### EXERCISE DATA
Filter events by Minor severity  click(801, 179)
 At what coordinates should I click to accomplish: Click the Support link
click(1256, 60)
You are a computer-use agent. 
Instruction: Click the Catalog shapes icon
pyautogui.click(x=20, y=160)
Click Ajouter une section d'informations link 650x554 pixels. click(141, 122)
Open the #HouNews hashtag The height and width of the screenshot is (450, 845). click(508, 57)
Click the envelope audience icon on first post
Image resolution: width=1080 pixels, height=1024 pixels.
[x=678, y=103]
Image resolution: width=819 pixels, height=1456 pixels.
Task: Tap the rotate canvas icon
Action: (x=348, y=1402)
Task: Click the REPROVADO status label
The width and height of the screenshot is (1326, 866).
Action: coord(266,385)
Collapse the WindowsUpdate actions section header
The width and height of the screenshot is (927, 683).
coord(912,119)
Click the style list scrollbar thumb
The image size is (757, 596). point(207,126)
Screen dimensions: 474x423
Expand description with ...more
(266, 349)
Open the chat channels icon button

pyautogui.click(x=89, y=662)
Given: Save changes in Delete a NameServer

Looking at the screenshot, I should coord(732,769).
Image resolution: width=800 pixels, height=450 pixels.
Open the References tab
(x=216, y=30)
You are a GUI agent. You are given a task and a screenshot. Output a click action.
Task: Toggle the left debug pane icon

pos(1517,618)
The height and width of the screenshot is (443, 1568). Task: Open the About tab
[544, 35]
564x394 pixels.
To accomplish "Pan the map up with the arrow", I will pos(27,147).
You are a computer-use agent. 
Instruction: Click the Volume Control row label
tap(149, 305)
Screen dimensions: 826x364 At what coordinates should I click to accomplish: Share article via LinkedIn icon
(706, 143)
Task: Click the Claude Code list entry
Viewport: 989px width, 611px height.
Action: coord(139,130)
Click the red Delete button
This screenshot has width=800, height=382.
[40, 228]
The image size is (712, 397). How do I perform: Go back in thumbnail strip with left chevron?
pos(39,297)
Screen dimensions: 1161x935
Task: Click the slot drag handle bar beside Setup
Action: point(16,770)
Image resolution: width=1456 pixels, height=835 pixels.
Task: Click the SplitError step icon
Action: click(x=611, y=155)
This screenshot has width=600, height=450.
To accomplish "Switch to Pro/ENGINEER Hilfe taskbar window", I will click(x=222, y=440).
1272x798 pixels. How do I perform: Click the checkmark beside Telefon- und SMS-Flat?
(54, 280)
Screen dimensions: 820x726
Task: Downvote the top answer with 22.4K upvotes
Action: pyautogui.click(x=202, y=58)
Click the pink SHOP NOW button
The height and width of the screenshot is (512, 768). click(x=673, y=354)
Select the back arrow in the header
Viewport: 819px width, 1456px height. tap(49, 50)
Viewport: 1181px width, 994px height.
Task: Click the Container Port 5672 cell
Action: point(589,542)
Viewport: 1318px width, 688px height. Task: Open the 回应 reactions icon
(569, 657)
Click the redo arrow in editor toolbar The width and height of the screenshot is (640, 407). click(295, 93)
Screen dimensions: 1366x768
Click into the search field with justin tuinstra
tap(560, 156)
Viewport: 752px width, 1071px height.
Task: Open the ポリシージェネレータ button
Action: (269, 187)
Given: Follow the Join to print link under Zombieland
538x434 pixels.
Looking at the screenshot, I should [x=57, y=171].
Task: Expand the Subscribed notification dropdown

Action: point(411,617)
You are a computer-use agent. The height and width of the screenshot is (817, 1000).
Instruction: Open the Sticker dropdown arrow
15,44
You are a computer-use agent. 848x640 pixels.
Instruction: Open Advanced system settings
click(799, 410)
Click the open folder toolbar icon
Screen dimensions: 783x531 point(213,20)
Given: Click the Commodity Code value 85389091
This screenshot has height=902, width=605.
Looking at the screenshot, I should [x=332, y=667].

### INSTRUCTIONS TO FOLLOW
Determine how many lines of the listing include the word "Code" and report nothing but the number.

### THE COMPLETED TASK
2